--- What the exercise asks ---
Here, set down only the lines between the line that contains "Instruction: Go to the Themes tab" and the final line of the material, both included, exactly as written. Skip the pictures.

************

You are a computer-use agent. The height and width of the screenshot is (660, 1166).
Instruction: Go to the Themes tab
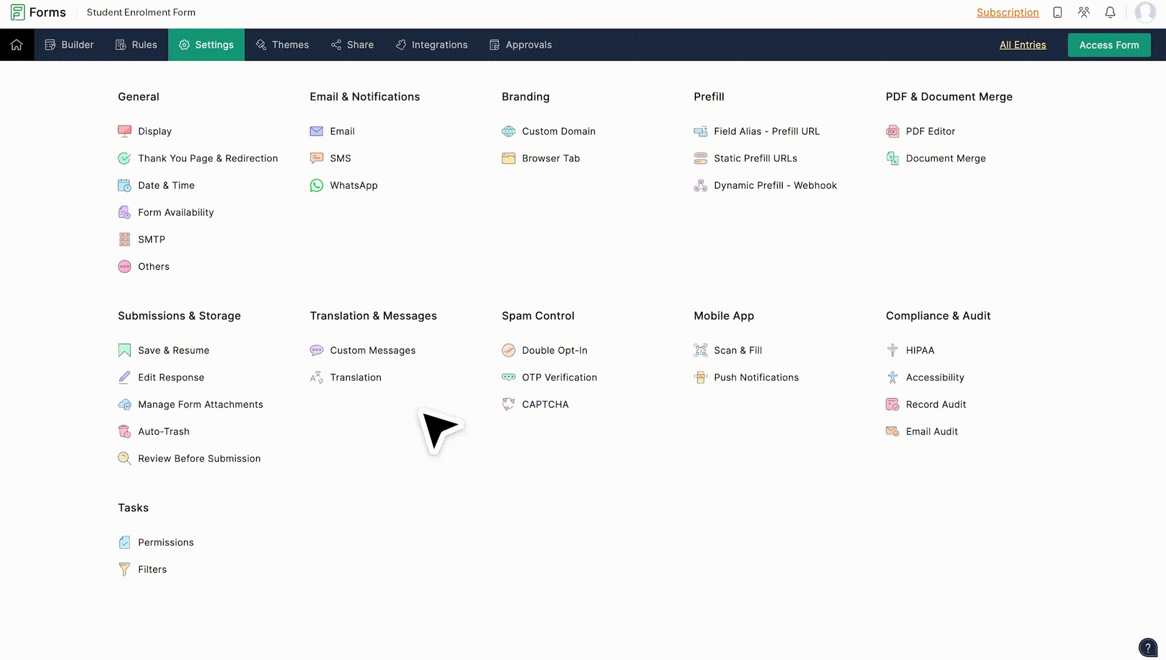click(282, 45)
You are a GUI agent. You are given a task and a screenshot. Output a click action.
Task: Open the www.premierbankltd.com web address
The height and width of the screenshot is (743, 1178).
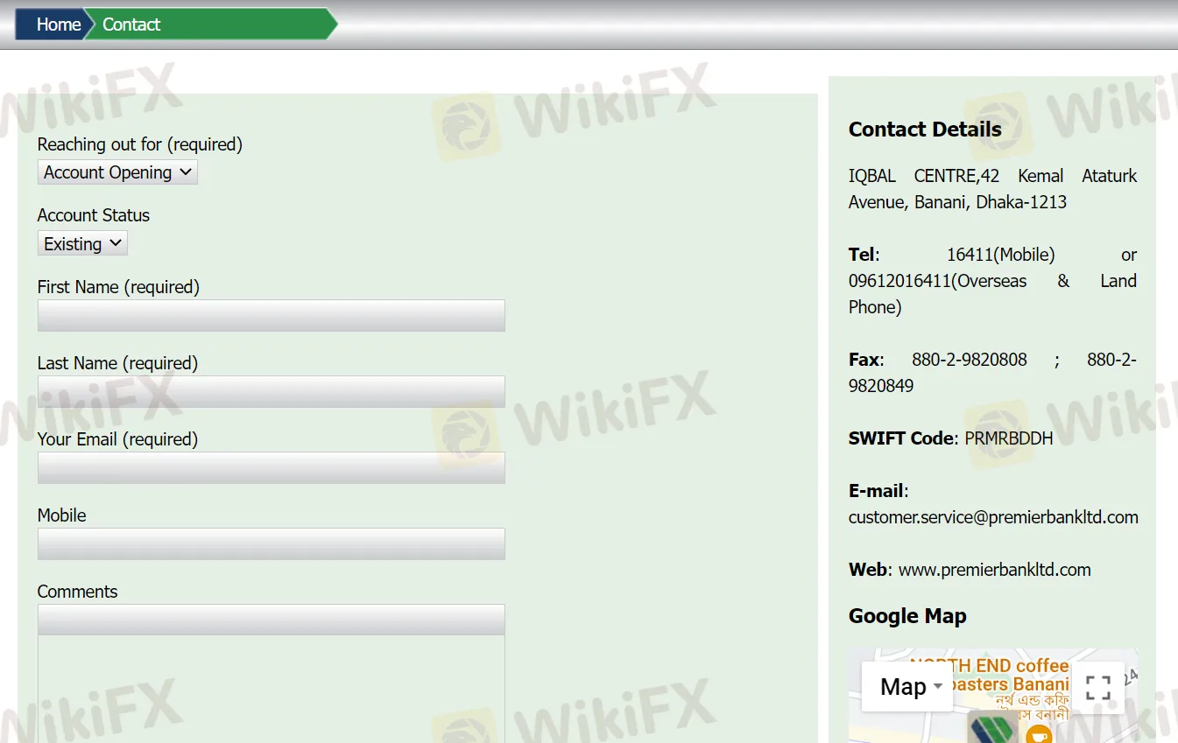(x=994, y=570)
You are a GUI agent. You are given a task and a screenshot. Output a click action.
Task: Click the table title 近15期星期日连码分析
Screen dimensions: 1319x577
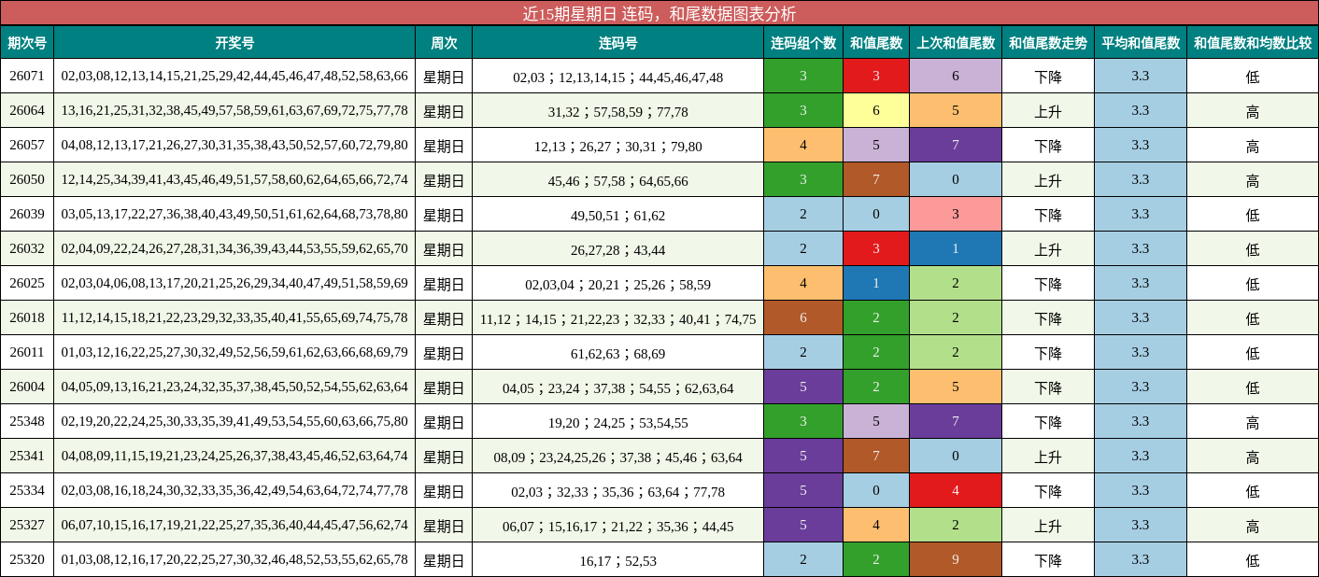[x=660, y=13]
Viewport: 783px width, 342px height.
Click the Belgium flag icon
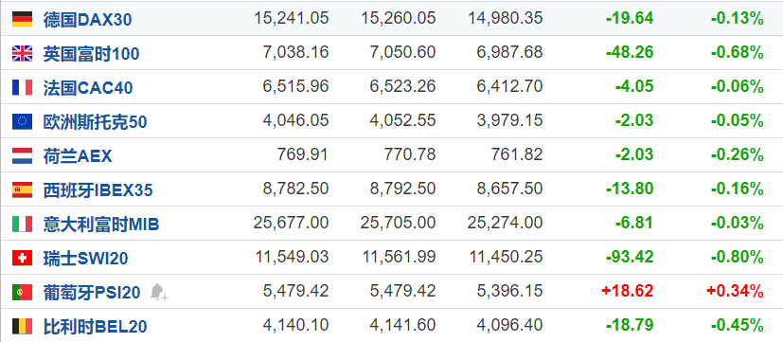point(22,326)
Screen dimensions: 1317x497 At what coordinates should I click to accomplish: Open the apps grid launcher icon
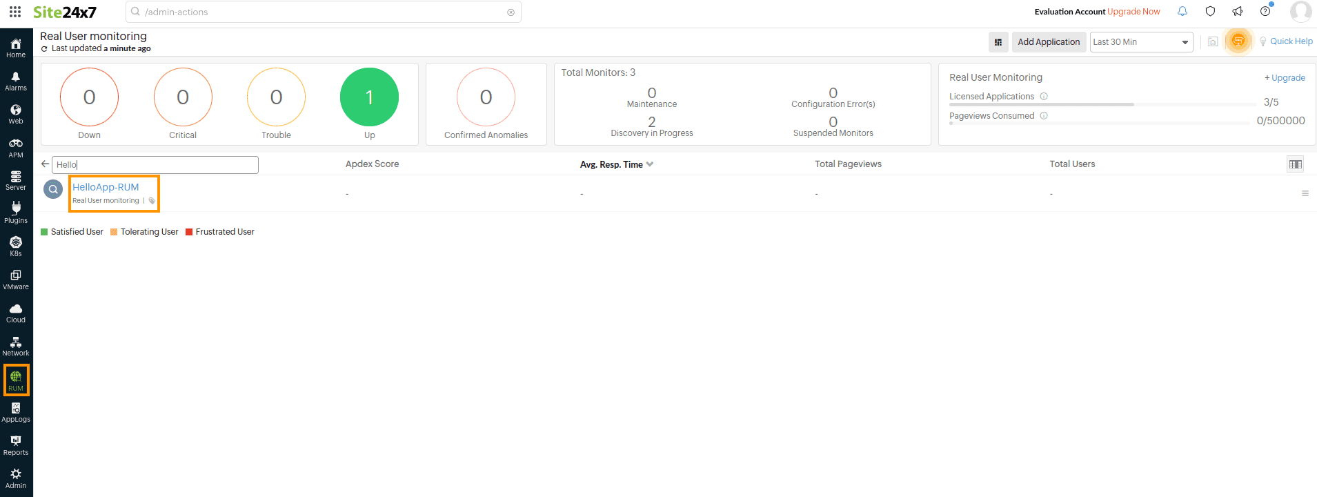pos(15,12)
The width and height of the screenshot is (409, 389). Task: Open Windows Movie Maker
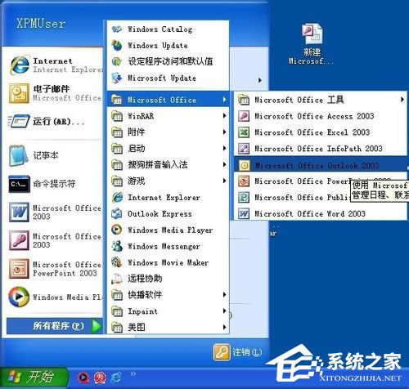[x=168, y=262]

************

--- Response ---
Instruction: Go to the Themes tab
click(282, 45)
You are a GUI agent. You are given a task and a screenshot. Output a click action.
Task: Open the www.premierbankltd.com web address
The height and width of the screenshot is (743, 1178).
(x=994, y=570)
You are a GUI agent. You are given a task and a screenshot. Output a click action.
Task: Click the table title 近15期星期日连码分析
Screen dimensions: 1319x577
[x=660, y=13]
Viewport: 783px width, 342px height.
Click the Belgium flag icon
point(22,326)
Screen dimensions: 1317x497 At what coordinates should I click to accomplish: Open the apps grid launcher icon
pos(15,12)
The width and height of the screenshot is (409, 389). Task: Open Windows Movie Maker
[x=168, y=262]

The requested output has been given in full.